The Environmental Bubble: What is it and How to Pop it Open
Have you ever wondered why it is so easy to talk about environmental issues, yet so difficult to consider these issues in our consumption habits?
Our minds perceive the environment as a bubble.
A bubble that we know exists.
A bubble that related to oceans, trees, forests. And also to global warming, hurricanes and tsunamis.
However, this bubble is outside of our practical lives.
Why is that the case?
Why is the environment encapsulated inside a bubble in our minds?
And how can we pop it open, to integrate the environment in the fabric of our day to day lives?
The psychological distance of eco-friendly matters
When we were taught about the environment, teachers often talked about climate change. How it could increase the risk of environmental catastrophes.
Like the tsunami that happened in the Indian Ocean in 2004.
Islands could drown. For instance, the entire country of Maldives can drown underwater because of increased water levels.
When climate issues are linked to such events, people who were not affected by the crises have linked the environmental issue with
- A distant place: this is not going to affect my place of residence
- Other people: this is going to affect other people but not me, not my family members.
- A distant time in the future: this is not going to happen any time soon.
- A low probability of happening: it might happen, but it also might never happen.
And we get used to thinking about everything related to the environment as far far away.
Far away from our communities and from us.
Far away from our everyday lives.
Far away from how we spend our time and what we do in our day.
And the result is a person who has knowledge about environmental issues but who does not link this knowledge to practical action in his/her daily life.
Hence, the environment and everything that is related to it become part of a bubble outside of our practical lives.
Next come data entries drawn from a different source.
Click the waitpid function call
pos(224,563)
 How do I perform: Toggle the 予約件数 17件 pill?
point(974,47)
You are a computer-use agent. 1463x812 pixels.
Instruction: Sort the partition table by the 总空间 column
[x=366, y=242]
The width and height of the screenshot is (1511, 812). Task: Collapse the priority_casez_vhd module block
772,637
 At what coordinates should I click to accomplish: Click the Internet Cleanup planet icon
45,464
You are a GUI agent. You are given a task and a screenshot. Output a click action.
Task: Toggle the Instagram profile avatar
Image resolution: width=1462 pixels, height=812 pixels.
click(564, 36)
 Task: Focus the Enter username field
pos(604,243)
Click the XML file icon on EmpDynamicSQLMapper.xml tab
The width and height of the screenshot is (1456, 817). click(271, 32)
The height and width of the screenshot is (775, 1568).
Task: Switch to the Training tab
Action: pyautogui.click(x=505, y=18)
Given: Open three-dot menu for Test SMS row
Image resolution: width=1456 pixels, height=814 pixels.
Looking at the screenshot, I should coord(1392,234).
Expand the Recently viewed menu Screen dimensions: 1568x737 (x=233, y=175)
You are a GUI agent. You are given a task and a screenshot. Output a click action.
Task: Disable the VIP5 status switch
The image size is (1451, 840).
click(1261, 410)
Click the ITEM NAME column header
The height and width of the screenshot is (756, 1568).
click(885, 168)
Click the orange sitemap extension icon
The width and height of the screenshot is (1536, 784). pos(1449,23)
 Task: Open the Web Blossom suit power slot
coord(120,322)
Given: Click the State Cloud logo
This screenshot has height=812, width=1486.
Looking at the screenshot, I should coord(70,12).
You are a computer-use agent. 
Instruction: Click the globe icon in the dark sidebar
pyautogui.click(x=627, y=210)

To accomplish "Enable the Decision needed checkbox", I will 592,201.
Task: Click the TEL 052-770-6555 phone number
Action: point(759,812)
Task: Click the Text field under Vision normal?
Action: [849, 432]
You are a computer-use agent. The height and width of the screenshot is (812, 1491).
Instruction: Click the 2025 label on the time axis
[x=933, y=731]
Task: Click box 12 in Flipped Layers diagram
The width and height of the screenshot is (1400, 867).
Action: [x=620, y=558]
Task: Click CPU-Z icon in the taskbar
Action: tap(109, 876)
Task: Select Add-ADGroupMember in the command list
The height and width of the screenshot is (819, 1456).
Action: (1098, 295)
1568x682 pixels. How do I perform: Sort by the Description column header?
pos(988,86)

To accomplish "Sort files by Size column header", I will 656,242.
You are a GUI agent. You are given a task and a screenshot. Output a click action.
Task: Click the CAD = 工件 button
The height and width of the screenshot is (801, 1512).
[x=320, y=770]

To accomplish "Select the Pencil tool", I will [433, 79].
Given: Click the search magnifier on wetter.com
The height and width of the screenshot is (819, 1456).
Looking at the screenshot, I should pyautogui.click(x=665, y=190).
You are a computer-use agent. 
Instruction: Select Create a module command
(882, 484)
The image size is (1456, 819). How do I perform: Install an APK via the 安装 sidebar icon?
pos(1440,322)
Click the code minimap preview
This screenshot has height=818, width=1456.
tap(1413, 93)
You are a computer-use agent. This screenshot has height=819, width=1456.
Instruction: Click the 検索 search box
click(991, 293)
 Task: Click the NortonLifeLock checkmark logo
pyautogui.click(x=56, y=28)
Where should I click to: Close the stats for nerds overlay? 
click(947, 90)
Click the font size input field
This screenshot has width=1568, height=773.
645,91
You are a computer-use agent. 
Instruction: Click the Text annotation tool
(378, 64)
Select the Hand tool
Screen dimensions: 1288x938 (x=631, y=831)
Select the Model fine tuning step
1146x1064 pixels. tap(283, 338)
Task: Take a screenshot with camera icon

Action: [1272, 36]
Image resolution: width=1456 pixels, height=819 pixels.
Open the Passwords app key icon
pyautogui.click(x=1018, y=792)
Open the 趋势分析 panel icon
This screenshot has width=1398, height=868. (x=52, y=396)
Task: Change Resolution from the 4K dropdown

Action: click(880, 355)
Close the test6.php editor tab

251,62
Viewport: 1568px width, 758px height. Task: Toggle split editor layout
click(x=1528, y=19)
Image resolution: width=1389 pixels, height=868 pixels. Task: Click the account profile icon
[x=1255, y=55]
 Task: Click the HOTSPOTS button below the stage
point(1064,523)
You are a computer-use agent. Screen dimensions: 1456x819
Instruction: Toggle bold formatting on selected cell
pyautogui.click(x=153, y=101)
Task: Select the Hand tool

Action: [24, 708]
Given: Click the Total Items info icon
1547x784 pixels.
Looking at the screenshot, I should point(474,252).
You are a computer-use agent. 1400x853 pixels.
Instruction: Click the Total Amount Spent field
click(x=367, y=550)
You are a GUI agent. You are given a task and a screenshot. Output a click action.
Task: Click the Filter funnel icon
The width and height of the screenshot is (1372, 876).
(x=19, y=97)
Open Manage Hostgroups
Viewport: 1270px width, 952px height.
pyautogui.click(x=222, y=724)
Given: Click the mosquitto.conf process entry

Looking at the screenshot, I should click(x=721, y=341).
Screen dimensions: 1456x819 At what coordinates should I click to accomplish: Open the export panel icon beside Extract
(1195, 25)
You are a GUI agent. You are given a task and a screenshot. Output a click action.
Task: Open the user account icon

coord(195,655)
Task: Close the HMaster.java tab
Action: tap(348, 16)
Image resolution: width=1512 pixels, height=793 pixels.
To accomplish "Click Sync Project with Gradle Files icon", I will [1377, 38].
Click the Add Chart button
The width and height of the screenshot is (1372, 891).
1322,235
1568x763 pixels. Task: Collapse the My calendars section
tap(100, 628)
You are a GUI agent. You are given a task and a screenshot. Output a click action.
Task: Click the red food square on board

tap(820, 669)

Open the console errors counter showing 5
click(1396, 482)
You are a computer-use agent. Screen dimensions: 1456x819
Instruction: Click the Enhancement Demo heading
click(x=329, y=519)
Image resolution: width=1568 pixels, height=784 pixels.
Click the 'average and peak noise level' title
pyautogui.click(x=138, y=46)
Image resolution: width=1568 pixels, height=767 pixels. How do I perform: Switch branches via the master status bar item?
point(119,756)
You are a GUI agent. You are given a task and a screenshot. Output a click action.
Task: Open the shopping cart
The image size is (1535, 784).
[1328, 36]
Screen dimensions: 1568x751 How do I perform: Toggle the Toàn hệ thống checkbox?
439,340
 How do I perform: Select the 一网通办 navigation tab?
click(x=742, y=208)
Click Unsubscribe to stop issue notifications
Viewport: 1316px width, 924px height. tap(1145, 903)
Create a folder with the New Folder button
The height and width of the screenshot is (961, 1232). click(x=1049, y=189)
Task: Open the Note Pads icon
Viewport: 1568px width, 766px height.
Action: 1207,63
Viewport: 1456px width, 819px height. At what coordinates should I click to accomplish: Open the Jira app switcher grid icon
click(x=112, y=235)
How to pop up the bubble and overcome the psychological distance?
The solution is divided into two parts: changing your PERCEPTIONS and taking ACTION. Let’s dive into that.
Changing your Perceptions
- Believe that YOU can be part of the solution.
Changing your belief and your perceptions is the first step toward changing your behaviors and habits. So start by having faith in yourself and your impact on this detrimental cause.
- Think about YOUR children and YOUR grandchildren
Turn it into your own problem. Because when climate change is YOUR problem and that of YOUR children, you will have the motivation to do something about it.
- Avoid using vague sentences in your head.
Don’t say: “I want to become more eco-friendly”. Think about the habits you want to change (start biking to work, start taking your reusable bags to the store), the things you want to eliminate from your life (plastic wraps, disposable water bottles). And focus your energy on these specific tasks.
- Make an Honest Intention to ACT
Start thinking about taking action instead of thinking about the environment as someone else’s problem. Knowledge is important. But if it is not coupled with action it becomes useless.
- START Small
Find easy and relatable tasks that you can start doing. Here is a small list to get you started:
- Repeat your outfits more than usual to avoid buying new clothes.
- Start collecting empty batteries in a jar in your room to dispose of them appropriately at the end of the year.
- Replace your paper towels with used clothes.
- Make your coffee at home and take it out in a reusable mug.
- Have one veggie day a week, where you only eat vegetarian or vegan food.
- Let your hair dry naturally in the summer.
- The environment and all related issues can seem very distant to our practical lives.
- This distance is due to the perception we have constructed of environmental issues.
- To change that, we need to start by changing our perceptions and beliefs.
- Then we need to approach the environment with actions and start doing small, consistent steps.
I hope you enjoyed this blog post 😊
Have a good one, and keep the green vibes going ~
ElHaffar, G., Durif, F., & Dubé, L. (2020). Towards closing the attitude-intention-behavior gap in green consumption: a narrative review of the literature and an overview of future research directions. Journal of Cleaner Production, 122556.
Liberman, N., Trope, Y., & Stephan, E. (2007). Psychological distance. Social psychology: Handbook of basic principles, 2, 353-383.
Spence, A., Poortinga, W., & Pidgeon, N. (2012). The psychological distance of climate change. Risk Analysis: An International Journal, 32(6), 957-972.